# Importing the classifier pickle
NOTE: pickle must contain the trained __classifier__, not just the model.

In [None]:
import os
import math
import json
import pickle
import numpy as np
import statistics as stats

from sklearn import tree
from pandas import DataFrame
from matplotlib import pyplot as plt

# ------ Fill this in to specify which pickle should be opened ------
# --- NOTE: should include full path and filename but NO extension ---
file = "stored_models/trained_classifiers/dtc/dtc-head-16-cord_multilabel_gt_corrected.csv-2022-04-12-03.40.54"
# --------------------------------------------------------------

byte_count = int(file.split("/")[-1].split("-")[2])

classifier_path = f"{file}.pkl"
info_metrics_path = f"{file}-info-{byte_count}Bytes.json"

info_metrics = json.load(open(info_metrics_path))

# os.chdir('../XtractPredictor/')
classifier = pickle.load(open(classifier_path, "rb"))
# os.chdir('../xtract-research-notebooks/')

for key in info_metrics.keys():
    print(key)
    print(f'\t{info_metrics[key]}')

precision = info_metrics['Model precision']
recall = info_metrics['Model recall']
print(f'F1-Score\n\t{2*precision*recall/(precision+recall)}')

## Decision tree visualization
Acceptable classifiers:
- Decision tree classifier (dtc)
- Single-tree extra tree classifier (t_etc)

NOTE: If decision tree has too high of a maximum depth, this visualization will be illegible. I recommend setting max_depth to 3.

In [None]:
fig = plt.figure(figsize=(25, 25))
_ = tree.plot_tree(classifier.model,
                   filled=True)
props = dict(boxstyle='round', facecolor='wheat', alpha=0.5)
label_legend = ""
for label in classifier.unique_labels:
    label_legend += (label + "\n")
fig.text(0.13, 0.7, label_legend[:-1], fontsize=25, bbox=props)

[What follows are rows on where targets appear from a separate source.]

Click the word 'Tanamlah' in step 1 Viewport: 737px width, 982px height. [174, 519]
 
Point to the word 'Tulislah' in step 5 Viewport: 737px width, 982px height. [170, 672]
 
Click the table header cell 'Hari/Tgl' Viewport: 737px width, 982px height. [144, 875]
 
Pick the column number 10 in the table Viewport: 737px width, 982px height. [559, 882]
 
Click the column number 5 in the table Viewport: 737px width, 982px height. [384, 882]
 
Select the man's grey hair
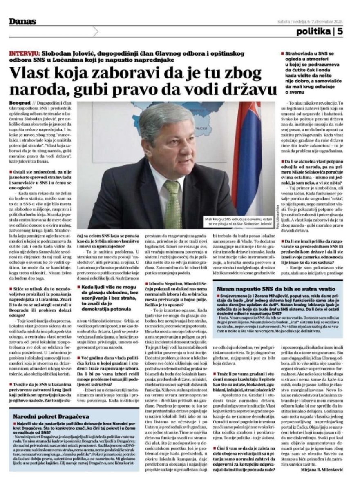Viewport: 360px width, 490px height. coord(163,116)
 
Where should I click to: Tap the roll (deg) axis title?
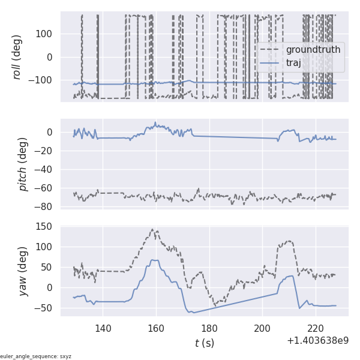(17, 57)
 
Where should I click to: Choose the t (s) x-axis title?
(204, 343)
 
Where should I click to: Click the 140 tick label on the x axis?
(103, 328)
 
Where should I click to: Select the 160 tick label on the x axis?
(156, 328)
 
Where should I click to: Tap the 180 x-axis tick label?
(209, 328)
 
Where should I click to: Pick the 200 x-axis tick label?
(262, 328)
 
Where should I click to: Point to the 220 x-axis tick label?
(316, 328)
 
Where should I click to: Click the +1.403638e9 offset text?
(317, 341)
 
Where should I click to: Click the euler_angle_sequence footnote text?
(36, 356)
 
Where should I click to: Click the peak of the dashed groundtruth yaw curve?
(152, 229)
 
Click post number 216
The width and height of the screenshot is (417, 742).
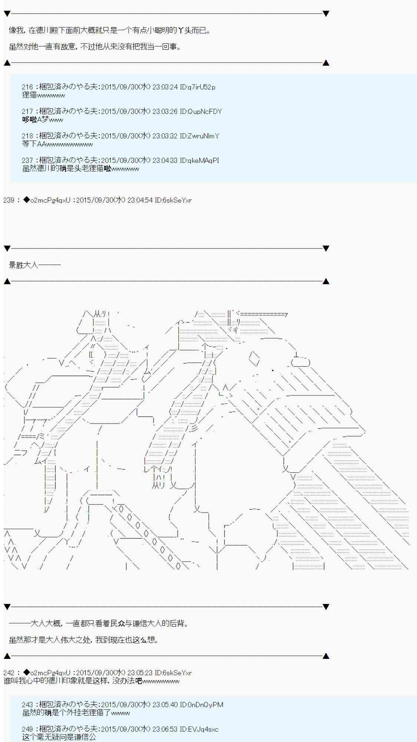coord(27,87)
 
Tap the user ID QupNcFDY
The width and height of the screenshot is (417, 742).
coord(205,112)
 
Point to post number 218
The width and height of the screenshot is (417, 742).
coord(27,136)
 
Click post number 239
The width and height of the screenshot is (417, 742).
coord(9,200)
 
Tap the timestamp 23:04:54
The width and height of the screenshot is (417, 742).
coord(140,200)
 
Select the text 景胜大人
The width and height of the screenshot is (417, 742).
coord(23,265)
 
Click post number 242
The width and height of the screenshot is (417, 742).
coord(9,673)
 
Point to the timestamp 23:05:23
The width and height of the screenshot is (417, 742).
coord(140,673)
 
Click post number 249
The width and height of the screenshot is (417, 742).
coord(27,729)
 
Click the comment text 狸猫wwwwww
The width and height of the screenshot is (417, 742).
coord(43,95)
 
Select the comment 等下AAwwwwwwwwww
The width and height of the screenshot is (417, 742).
coord(57,144)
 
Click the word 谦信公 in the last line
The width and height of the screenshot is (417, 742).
coord(85,737)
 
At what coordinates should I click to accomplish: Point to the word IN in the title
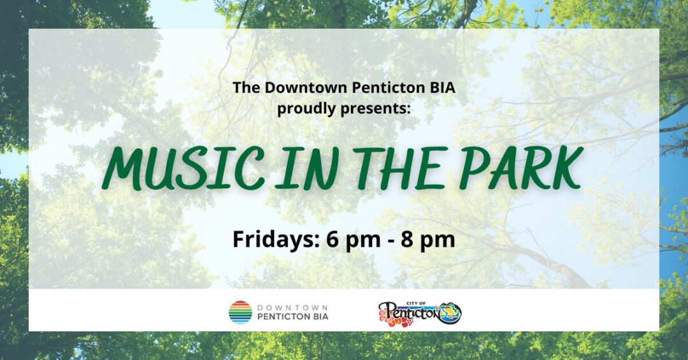pyautogui.click(x=305, y=169)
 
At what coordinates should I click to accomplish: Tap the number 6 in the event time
pyautogui.click(x=332, y=240)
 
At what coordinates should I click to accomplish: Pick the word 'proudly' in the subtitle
pyautogui.click(x=303, y=109)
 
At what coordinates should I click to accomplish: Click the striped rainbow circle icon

## HeadByte heatmap visualization
*Acceptable classifiers: any*

In [None]:
y_pred = classifier.model.predict(classifier.X_test)

# Building a dictionary of the predicted (multi)labels and their corresponding binary lists

unique_rows = np.unique(y_pred, axis=0)
unique_dict = {}
for unique_row in unique_rows:
    labels = []
    for pair in zip(unique_row, classifier.unique_labels):
        if pair[0]:
            labels.append(pair[1])
    if len(labels) == 0:
        labels.append("unknown")
    unique_dict[", ".join(labels)] = unique_row
    
# Building a dictionary of all the feature info for each predicted label

large_dict = {}
for key in unique_dict.keys():
    large_dict[key] = []

for i in range(len(classifier.X_test)):
    for key in unique_dict.keys():
        if np.all(y_pred[i]==unique_dict[key]):
            large_dict[key].append(classifier.X_test[i].tolist())
            break

sample_counts = "Predicted sample counts\n\n"
for key in large_dict.keys():
    sample_counts += key + " : " + str(len(large_dict[key])) + "\n"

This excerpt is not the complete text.